Following a three stage tendering process in 2010/11, the Brathay Trust emerged as the lead partner working in close collaboration with the University of Cumbria (UofC) and Common Purpose to deliver ALP1.  The core elements of the 3-year programme are:

  • A Degree (BSc Hons) in Social Enterprise Leadership
  • A series of residential leadership training programmes
  • A personal mentor
  • Work placements/experience
  • Visits to inspirational charities/social enterprises

Participants, who must already be working or volunteering for a local charity/social enterprise, are nominated by local sector leaders and must go through a two-stage assessment process before being offered a place on the programme. ALP1 ran from 2011-14 with twelve pioneers graduating from the programme.  ALP2 is running from 2014-17 with fourteen participants fully engaged with the programme.  The Research Hub at Brathay, in conjunction with UofC staff, are evaluating the programme and have already identified resilience as a key factor in participants’ successful engagement with ALP.  This, alongside much learning gleaned from running ALP1, has been fed into the revised design for ALP2.

The return on investment for FCSCT will be to witness a generational improvement in the leadership capability of the charitable sector in the most deprived areas of Cumbria/North Lancs.   A longitudinal study undertaken by the research team will indicate progress towards that overarching aim but the simplest assessment will be keeping track of the alumni.  To that end, we appointed an Alumni Coordinator from amongst the ALP1 graduates at the outset of 2015.

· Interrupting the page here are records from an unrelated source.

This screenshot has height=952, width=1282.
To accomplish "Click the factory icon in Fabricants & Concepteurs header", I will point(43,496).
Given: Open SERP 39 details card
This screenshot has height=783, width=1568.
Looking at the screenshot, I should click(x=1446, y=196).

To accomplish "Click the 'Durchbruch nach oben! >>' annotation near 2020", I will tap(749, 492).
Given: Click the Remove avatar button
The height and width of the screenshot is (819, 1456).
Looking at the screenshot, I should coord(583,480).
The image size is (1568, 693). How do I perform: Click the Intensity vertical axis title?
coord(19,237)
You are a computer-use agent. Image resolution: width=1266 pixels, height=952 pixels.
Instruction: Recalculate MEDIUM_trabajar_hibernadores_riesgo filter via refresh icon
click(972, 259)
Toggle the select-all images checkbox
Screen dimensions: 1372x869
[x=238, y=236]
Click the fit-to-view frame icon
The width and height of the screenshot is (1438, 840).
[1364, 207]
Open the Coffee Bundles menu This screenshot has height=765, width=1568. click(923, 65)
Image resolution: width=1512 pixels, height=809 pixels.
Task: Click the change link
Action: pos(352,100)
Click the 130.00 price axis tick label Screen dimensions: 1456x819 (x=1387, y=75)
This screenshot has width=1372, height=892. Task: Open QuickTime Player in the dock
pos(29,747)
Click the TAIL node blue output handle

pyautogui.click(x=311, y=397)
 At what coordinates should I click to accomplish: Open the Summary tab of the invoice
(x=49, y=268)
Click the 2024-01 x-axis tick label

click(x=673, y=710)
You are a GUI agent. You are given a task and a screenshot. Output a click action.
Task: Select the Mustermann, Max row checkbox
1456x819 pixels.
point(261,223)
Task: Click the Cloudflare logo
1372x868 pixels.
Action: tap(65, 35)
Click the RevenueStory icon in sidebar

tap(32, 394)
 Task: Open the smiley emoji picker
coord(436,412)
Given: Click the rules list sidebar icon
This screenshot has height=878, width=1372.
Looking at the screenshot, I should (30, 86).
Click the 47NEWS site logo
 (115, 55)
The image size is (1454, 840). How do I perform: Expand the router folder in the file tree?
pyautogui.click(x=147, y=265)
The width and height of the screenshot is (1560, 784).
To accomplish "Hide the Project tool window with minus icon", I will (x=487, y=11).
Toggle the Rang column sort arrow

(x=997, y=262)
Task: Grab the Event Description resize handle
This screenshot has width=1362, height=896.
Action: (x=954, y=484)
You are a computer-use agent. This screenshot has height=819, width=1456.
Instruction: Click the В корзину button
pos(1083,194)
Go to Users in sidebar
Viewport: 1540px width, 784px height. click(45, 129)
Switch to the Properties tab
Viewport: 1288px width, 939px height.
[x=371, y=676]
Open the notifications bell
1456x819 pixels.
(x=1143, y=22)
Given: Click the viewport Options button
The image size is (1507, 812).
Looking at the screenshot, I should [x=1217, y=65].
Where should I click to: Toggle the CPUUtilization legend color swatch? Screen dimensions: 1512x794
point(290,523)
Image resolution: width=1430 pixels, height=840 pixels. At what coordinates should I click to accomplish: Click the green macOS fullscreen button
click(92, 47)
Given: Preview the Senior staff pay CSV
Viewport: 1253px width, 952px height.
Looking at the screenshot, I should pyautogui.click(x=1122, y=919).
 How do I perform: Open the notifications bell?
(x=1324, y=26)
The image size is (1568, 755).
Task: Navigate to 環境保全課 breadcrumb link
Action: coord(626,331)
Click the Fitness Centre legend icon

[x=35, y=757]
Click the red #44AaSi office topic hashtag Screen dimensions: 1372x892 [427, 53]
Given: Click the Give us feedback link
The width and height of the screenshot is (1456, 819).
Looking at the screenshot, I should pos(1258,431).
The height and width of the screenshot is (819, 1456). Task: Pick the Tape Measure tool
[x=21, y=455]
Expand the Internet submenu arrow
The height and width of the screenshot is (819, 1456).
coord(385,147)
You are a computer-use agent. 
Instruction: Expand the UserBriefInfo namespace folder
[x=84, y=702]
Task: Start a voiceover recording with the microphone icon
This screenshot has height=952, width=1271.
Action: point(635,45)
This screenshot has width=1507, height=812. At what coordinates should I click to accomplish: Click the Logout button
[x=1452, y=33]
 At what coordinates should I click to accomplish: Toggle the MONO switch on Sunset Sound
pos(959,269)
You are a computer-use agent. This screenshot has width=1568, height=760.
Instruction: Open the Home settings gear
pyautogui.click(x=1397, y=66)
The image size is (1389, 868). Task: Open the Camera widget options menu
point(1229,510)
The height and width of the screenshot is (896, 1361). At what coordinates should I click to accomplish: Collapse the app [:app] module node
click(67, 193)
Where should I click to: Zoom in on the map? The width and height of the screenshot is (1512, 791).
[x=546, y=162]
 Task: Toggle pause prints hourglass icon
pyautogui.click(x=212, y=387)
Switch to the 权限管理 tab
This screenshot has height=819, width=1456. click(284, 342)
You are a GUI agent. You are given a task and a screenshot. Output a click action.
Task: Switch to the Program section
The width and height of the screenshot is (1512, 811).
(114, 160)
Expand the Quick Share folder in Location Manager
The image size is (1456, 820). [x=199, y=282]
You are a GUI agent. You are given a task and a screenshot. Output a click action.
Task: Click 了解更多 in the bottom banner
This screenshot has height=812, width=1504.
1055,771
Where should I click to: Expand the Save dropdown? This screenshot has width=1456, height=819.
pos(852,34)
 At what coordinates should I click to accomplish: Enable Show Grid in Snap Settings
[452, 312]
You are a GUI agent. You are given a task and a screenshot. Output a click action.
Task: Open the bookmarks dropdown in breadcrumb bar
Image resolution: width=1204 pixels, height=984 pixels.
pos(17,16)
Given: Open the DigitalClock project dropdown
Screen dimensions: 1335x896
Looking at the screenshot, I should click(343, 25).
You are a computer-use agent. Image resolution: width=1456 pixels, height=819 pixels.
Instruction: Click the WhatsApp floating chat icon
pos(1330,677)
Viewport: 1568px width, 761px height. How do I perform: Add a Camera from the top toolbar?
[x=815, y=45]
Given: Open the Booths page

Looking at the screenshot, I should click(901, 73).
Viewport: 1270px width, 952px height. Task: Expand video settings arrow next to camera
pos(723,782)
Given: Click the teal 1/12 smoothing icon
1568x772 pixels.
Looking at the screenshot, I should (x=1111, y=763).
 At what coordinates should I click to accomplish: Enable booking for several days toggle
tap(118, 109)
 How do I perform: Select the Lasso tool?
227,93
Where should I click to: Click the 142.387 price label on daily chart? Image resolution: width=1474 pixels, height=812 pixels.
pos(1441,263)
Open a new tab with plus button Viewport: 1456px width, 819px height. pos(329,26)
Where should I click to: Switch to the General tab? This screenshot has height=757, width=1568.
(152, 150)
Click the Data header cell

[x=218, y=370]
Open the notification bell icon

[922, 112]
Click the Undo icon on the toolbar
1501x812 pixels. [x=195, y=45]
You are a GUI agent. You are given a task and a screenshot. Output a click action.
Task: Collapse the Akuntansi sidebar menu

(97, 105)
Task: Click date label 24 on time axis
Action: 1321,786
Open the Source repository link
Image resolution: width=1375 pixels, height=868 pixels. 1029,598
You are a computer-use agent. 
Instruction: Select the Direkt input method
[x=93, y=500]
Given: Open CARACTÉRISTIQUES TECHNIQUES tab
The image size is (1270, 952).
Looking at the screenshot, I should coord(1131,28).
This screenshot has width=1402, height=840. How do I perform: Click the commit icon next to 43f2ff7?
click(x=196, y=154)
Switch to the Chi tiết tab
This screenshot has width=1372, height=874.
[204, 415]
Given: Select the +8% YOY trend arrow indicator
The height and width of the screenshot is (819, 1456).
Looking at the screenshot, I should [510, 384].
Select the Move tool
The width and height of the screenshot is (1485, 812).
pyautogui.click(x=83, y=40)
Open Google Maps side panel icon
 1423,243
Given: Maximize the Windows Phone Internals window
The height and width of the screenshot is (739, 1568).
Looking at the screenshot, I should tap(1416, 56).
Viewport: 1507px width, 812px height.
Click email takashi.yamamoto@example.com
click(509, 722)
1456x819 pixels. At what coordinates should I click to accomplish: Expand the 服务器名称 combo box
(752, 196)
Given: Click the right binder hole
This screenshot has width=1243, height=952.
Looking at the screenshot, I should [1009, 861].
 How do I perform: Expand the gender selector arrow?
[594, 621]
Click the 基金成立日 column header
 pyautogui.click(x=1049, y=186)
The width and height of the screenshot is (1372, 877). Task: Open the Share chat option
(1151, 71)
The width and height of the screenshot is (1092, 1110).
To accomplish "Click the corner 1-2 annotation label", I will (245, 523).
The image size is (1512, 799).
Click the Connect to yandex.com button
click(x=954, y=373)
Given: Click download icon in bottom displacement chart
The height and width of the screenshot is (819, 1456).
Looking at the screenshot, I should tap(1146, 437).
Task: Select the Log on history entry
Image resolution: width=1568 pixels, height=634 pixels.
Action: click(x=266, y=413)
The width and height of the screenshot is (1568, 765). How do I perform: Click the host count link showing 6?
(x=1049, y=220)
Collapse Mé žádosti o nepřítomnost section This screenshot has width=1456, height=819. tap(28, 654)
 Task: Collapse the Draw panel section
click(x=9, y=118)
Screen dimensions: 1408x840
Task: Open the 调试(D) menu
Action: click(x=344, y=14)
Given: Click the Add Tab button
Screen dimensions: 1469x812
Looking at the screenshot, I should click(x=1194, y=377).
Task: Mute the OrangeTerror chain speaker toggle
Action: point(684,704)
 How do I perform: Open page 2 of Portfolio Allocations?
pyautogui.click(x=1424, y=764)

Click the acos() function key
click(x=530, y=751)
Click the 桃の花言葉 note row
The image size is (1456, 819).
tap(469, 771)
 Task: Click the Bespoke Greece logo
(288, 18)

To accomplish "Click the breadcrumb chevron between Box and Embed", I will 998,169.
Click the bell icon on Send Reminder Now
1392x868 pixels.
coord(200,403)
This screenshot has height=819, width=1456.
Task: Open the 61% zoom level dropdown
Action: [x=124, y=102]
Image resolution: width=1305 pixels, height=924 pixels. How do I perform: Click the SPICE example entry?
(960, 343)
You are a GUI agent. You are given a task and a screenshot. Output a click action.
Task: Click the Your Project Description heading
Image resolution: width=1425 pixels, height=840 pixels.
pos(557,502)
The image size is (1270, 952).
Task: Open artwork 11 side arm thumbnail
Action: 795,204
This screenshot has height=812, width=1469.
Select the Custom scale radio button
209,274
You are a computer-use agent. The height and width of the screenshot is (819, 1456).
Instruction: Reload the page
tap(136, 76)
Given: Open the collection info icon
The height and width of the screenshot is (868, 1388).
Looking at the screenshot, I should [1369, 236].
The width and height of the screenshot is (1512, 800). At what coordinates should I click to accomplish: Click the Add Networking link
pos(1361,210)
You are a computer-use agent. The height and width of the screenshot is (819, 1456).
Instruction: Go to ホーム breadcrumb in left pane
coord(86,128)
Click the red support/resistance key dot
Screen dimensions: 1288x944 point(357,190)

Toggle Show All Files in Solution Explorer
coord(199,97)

ALP remains a high-cost, funder-led intervention with no guaranteed prospects of success.  The sums involved, which would otherwise be directed towards the coal-face delivery of charitable work with deprived children and young people, gives everyone involved pause for thought.  What keeps FCSCT committed to the cause, however, is the chance to change the low aspiration culture so ingrained in too many of our most deprived communities.  And if that change is engendered from within then we believe it stands a far better chance of being sustained.  Time will tell.